Your objective >>
Decide whether each statement agrees with the article about Gregg Allman below, answering yes or no and quoting the words of the article that settle it. 1. Gregg Allman was 69 when he died. 2. Auerbach already knew he wanted to be a musician when the Allman Brothers records were playing in his house. 3. Chuck Leavell played keyboards in the Allman Brothers Band.

***** Passage to read

Dan Auerbach on Gregg Allman: 'The Foundation of What I Do'

"The Allmans were playing music I understood," Black Keys singer-guitarist says. "[They] resonated with me because it felt familiar"

Black Keys' Dan Auerbach tells us why Gregg Allman, who died last week at 69, was "the foundation of what I do." Credit: Erika Goldring/Getty, Christopher Polk/Getty

Given the Black Keys’ deep debt to the blues, it’s no surprise the music Gregg Allman made on his own and with the Allman Brothers Band deeply affected singer-guitarist Dan Auerbach

Numerous tributes from Allman's bandmates and peers came in following the musician's death last week at 69. "Gregg Allman was not only a friend and brother, but he was a strong inspiration to me very early on in my career," Allman Brothers Band keyboardist Chuck Leavell wrote. ZZ Top's Billy Gibbons called him a "brilliant and intuitive player with a depth of soul reflected in his works in a truly moving manner," While Allman's ex-wife Cher noted that "words are impossible." 

Auerbach spoke to Rolling Stone to add to the chorus of praise and discuss the impact Allman — and his legendary band — had on him from an early age.

The Allman Brothers were a part of my childhood and DNA. Eat a Peach, Brothers and Sisters and the live Fillmore album [At Fillmore East] were all in my dad’s record collection and they were always on in my house. I had family from Georgia and we had reunion photos that looked like the inside photo in Brothers and Sisters. So I always felt some sort of connection, along with the music being on all the time. This was all before I knew I wanted to be a musician.

The Allmans were playing music I understood; blues-based music. I loved soul music, folk and bluegrass and I fell in love with the blues. I was raised on so many different kinds of music, so the Allman Brothers resonated with me because it felt familiar. It was American roots music. They were the best of the best, not to mention being an interracial band that came from the South. They were open-minded just like they were in their music. They grew up on roots music and then expanded it.

**********
***** Data to examine

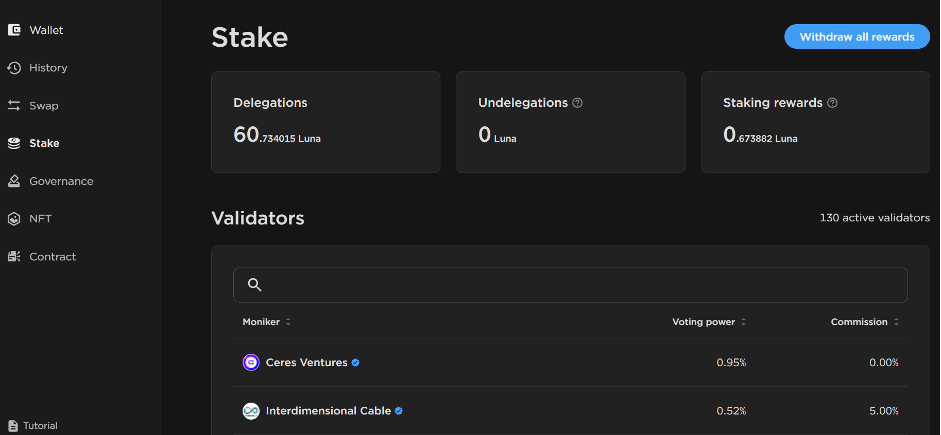Open the Tutorial link

[33, 426]
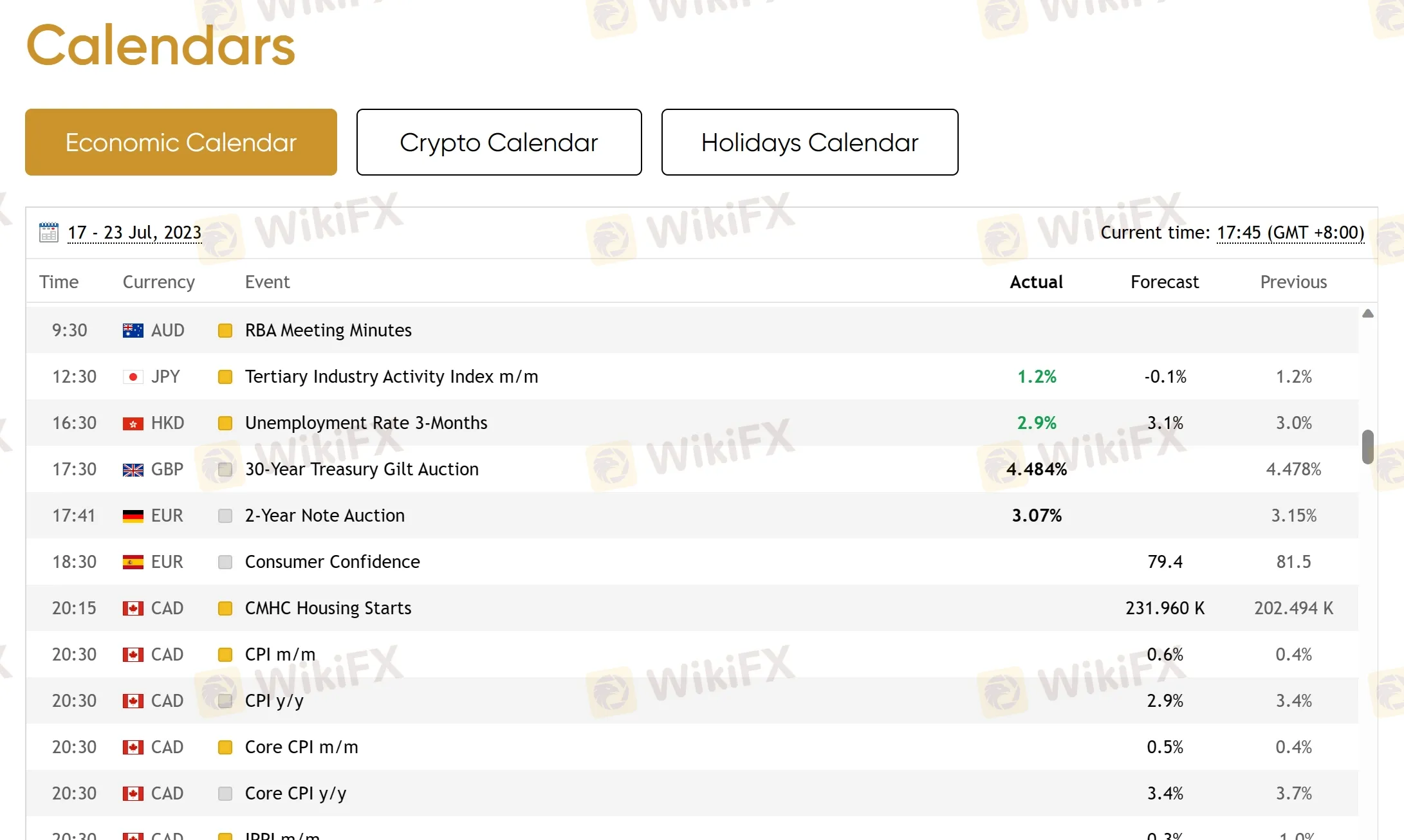
Task: Click the Australian flag beside RBA Meeting Minutes
Action: 132,330
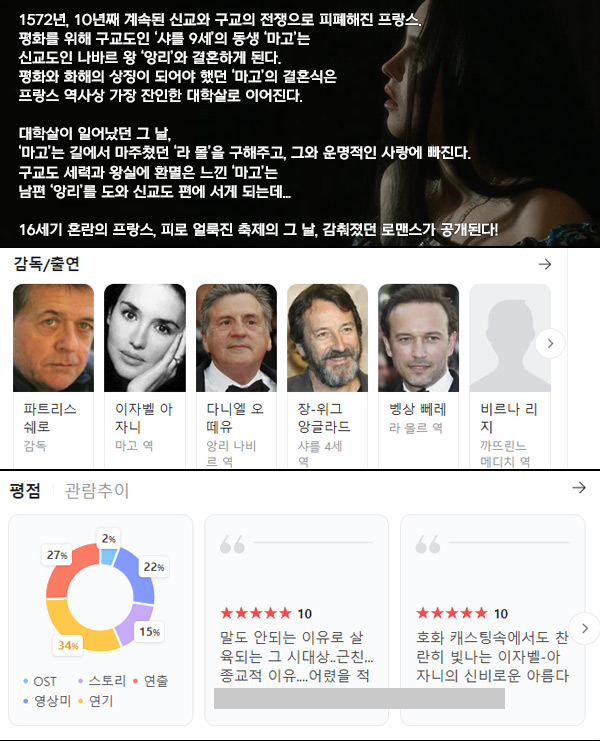Show next cast members with carousel chevron
This screenshot has height=741, width=600.
pos(550,344)
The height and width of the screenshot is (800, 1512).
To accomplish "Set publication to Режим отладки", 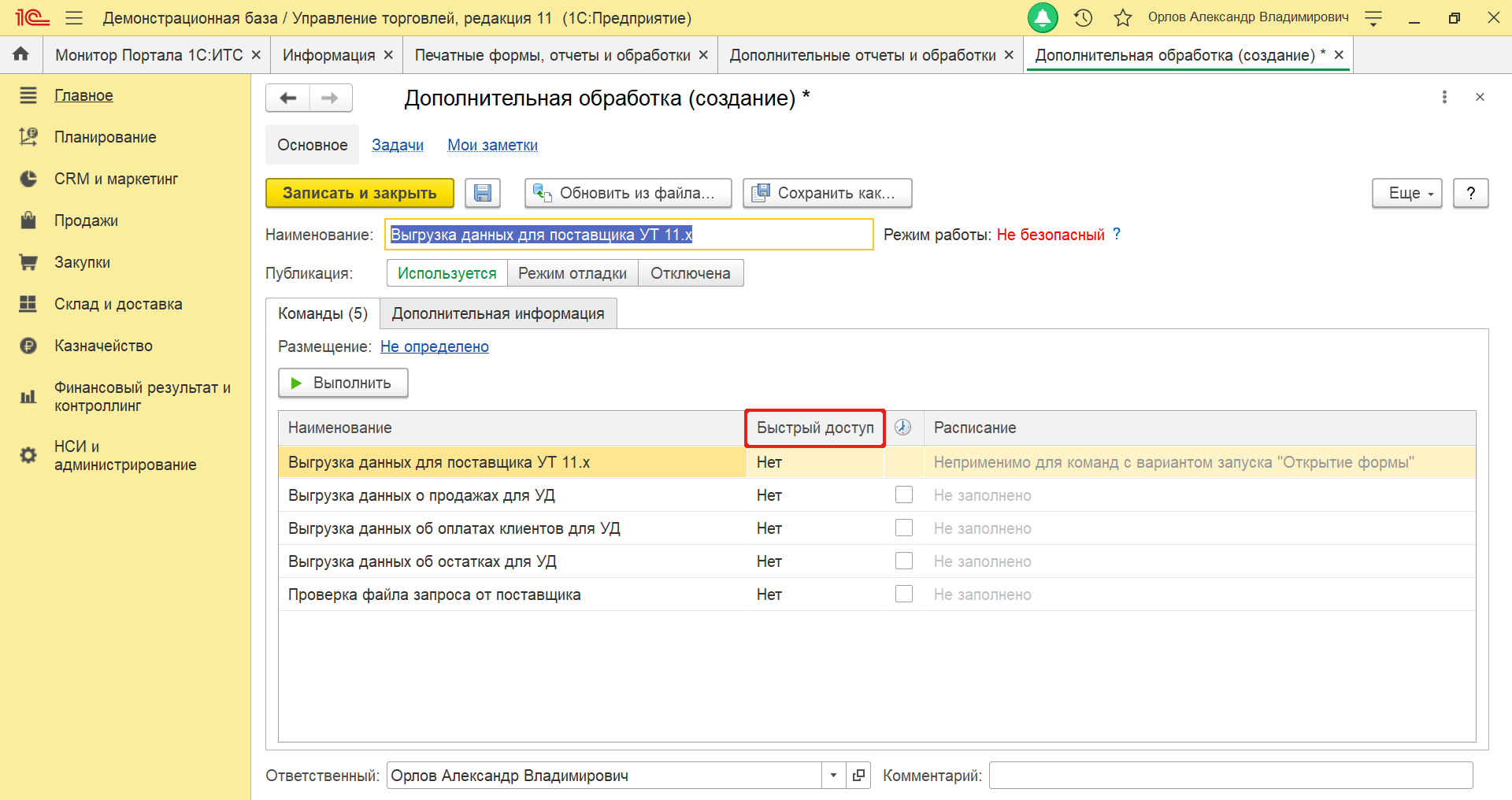I will coord(573,273).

**********

Finished exercise >>
1. Yes: "who died last week at 69"
2. No: "This was all before I knew I wanted to be a musician."
3. Yes: "Allman Brothers Band keyboardist Chuck Leavell"